Der Charakter des Sommers hat ſeine ausgezeichneten Unterſcheidungstheile.
Alle Gewaͤchſe ſchwelgen nun in der ganzen Staͤrke ihres Wachsthums, und
die Fruͤchte der Fluren und der Baͤume gluͤhen ihrer Reiſung entgegen. Tauſend
Blumen ſtehen in der Fuͤlle ihrer Schoͤnheit aufgeſchloſſen. Ueberall ſchwebt das
uͤberſchattende Laubwerk umher, ganz enthuͤllt und ausgewickelt zu reichen Woͤlbungen;
das Gruͤn hat ſeine voͤllige Farbenkraft erreicht. Die Waͤlder wallen in der ſtolzen
Schoͤnheit ihres Laubes. Die Wieſen verhauchen einen Reichthum von Duͤften,
und beleben ſich mit den frohen Scenen der Einſammlung des Graſes, wo unter den
Geſchaͤfften der Schnitter und der Garbenbinderinnen bald ein laͤndlicher Scherz, bald
ein Lied von Liebe, bald der Schlag der nachbarlichen Wachtel ertoͤnt.
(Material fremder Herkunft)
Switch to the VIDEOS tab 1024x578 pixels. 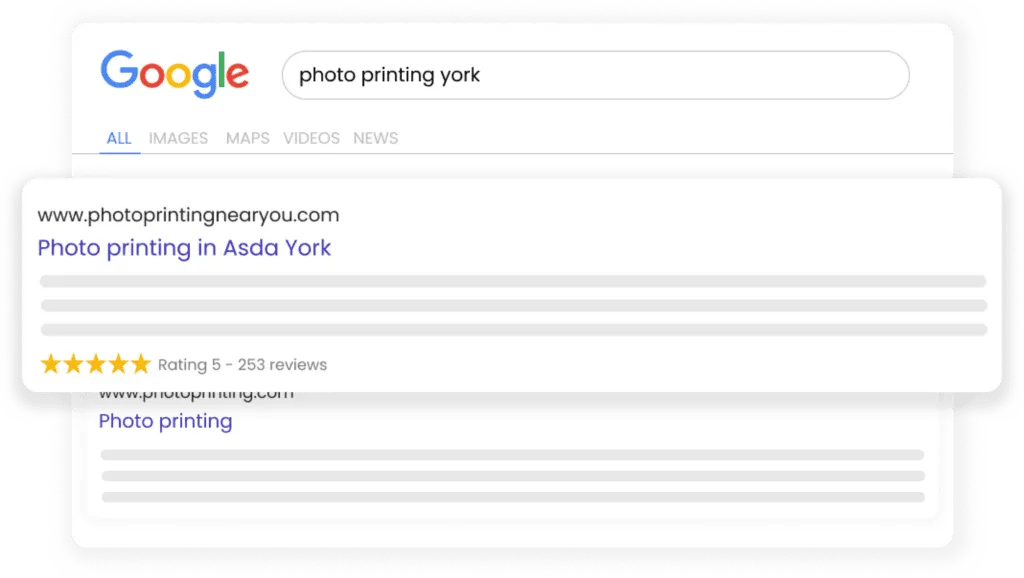[x=311, y=138]
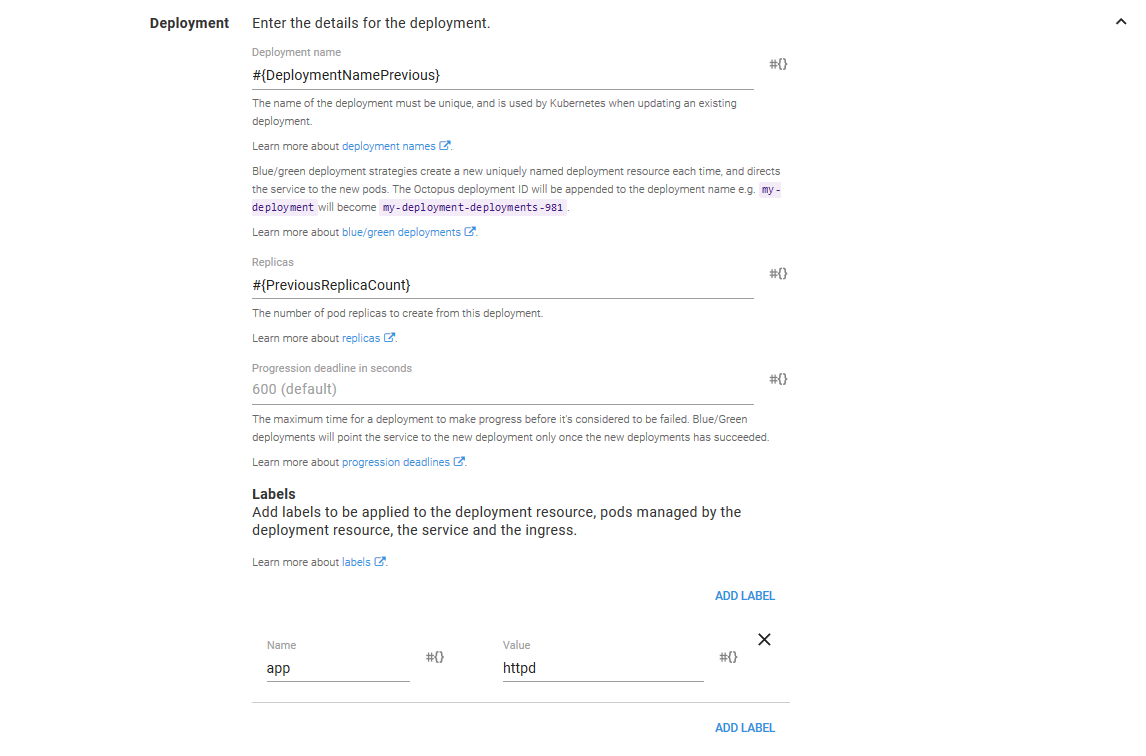Click the label Value field containing httpd
The width and height of the screenshot is (1146, 756).
[x=602, y=668]
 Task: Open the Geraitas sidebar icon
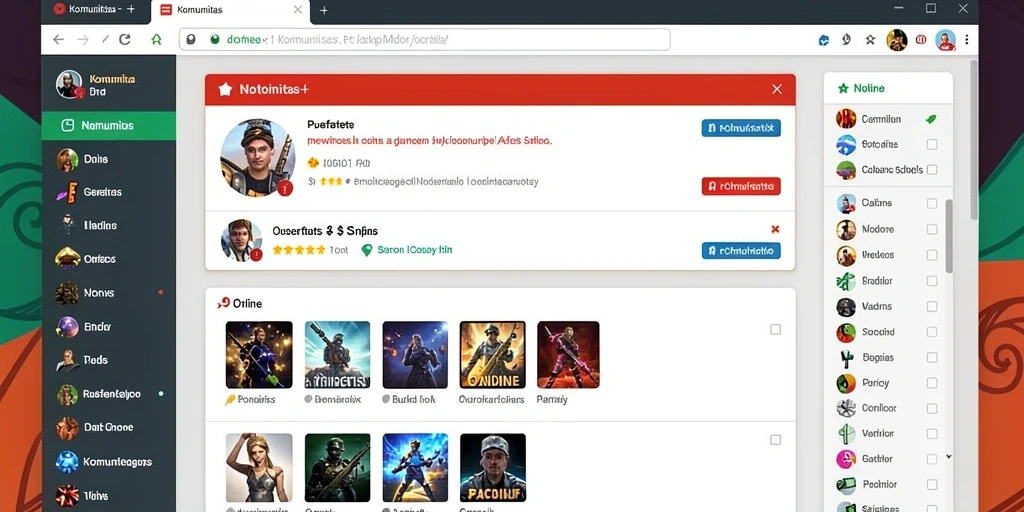[x=67, y=192]
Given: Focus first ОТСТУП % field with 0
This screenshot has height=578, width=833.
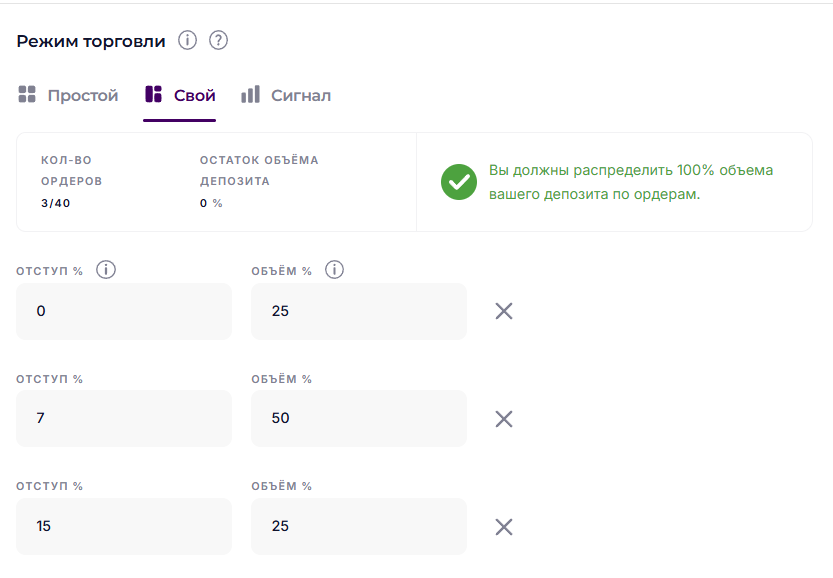Looking at the screenshot, I should click(124, 311).
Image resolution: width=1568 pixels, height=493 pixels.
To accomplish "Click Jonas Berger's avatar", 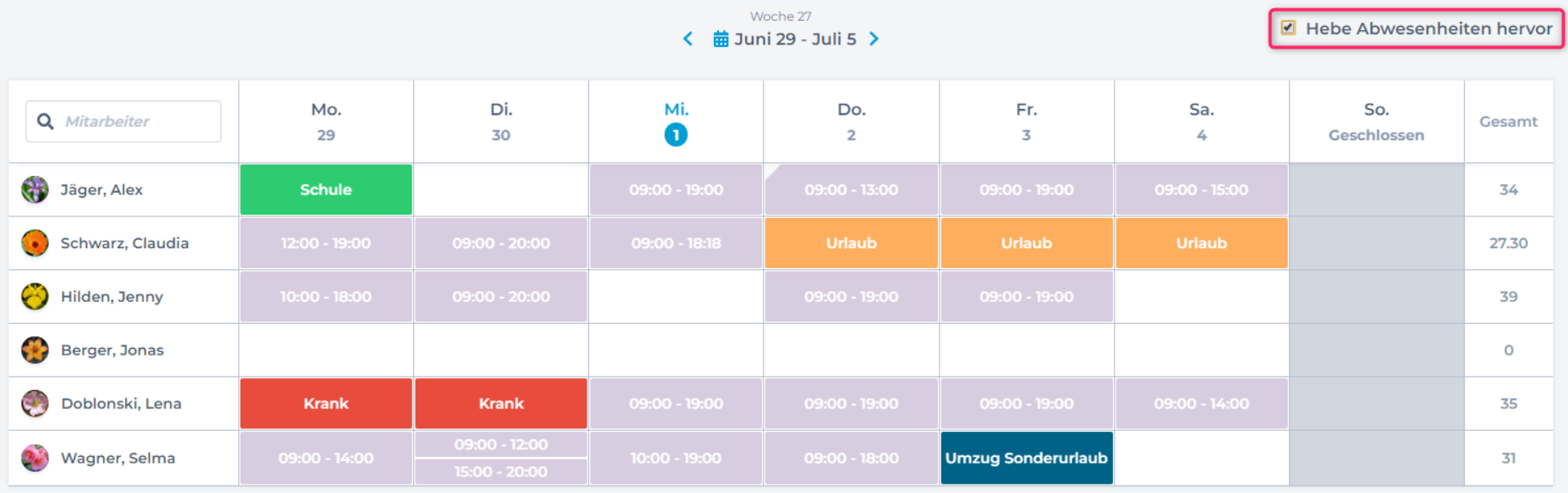I will tap(35, 350).
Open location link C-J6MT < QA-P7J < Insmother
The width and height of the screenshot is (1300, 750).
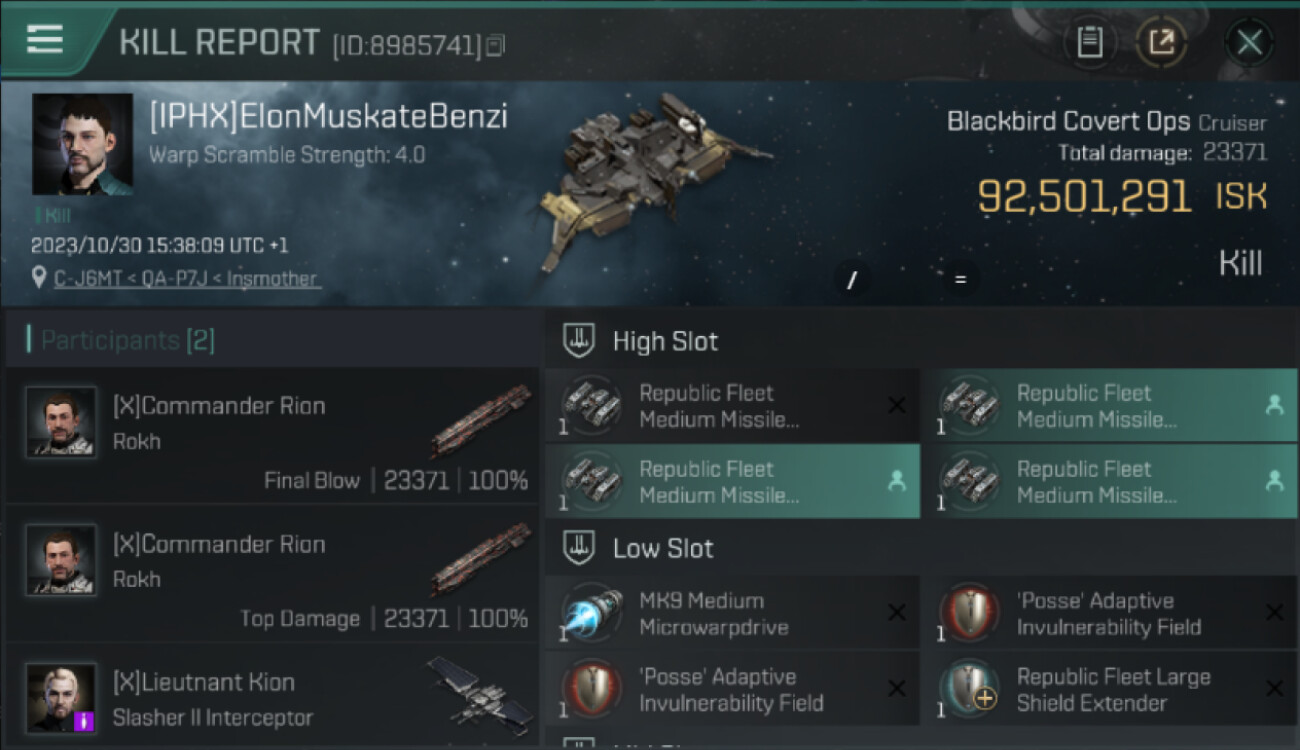[x=187, y=279]
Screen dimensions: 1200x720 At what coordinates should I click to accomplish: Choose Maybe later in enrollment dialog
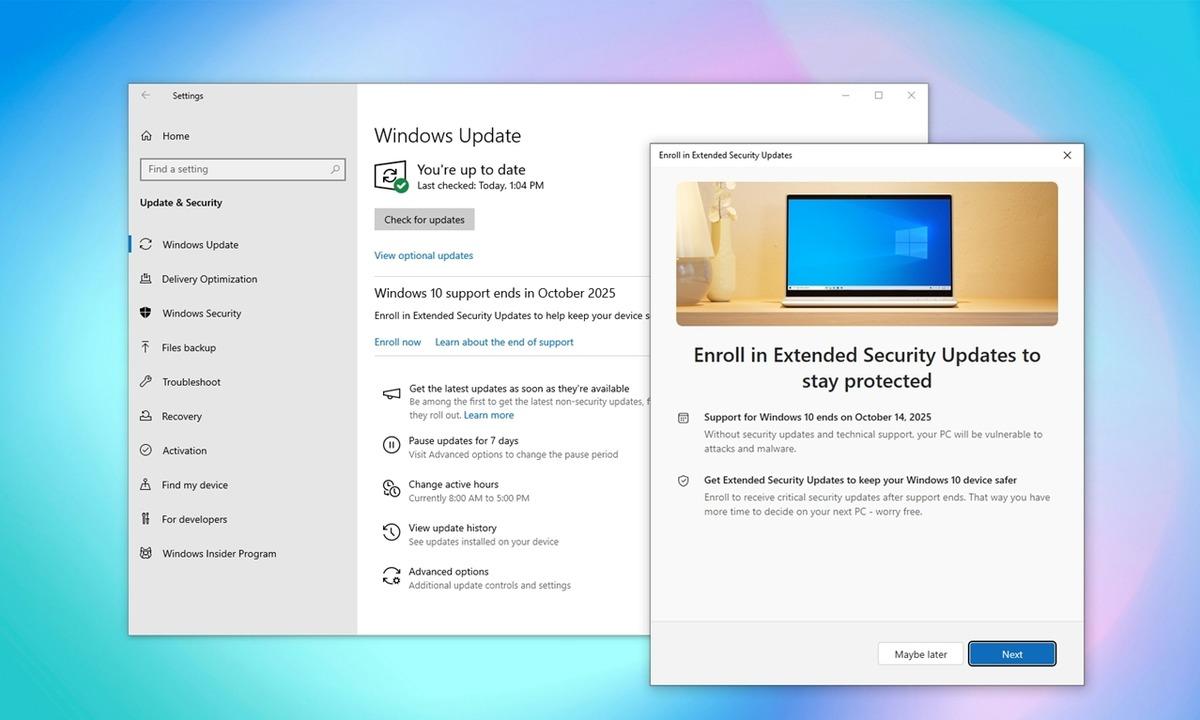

Mit ihnen
wechſeln die Auftritte der mannigfaltigen Kornaͤrndte. Die Heerden jauchzen mit
rauhen Toͤnen uͤber den Ueberfluß ihrer Weide, und reicher gefuͤllt kommen die Milch-
eimer von ihnen zuruͤck. Alle Scenen der Natur erſcheinen in ihrer ganzen Pracht
und Vollkommenheit. Die Gewitter bilden in den Wolken die herrlichſten Schau-
ſpiele fuͤr das Auge. Mit der ſteigenden Hitze vermehrt ſich der erquickende Schatten,
mit dem laͤngern Lichte die tiefere Dunkelheit der Waͤlder. Der Sommer giebt jeder
Zeit des Tages ſeinen eigenen Charakter und ſeine Annehmlichkeiten: dem Morgen
friſche Kuͤhlung; dem Mittag ſchwuͤle Helle und feyerliches Schweigen durch die ganze
Natur, Ruhe der Arbeit und ſelbſt des Geſanges; dem Abend erquickende Milde und
ſanfte Stille. Und welche Nacht folgt dieſem Tage! Ihre Stunden haben nichts von
ſchreckender Finſterniß; ſie ſchweben mit einer lieblichen Daͤmmerung ſanft voruͤber;
ihre Kuͤhle, ihre Wohlgeruͤche, ihre Stille erquickt die leichtſchlummernde Natur;
und der Himmel ſelbſt laͤchelt uͤber ſie mit freundlichen Geſtirnen herab.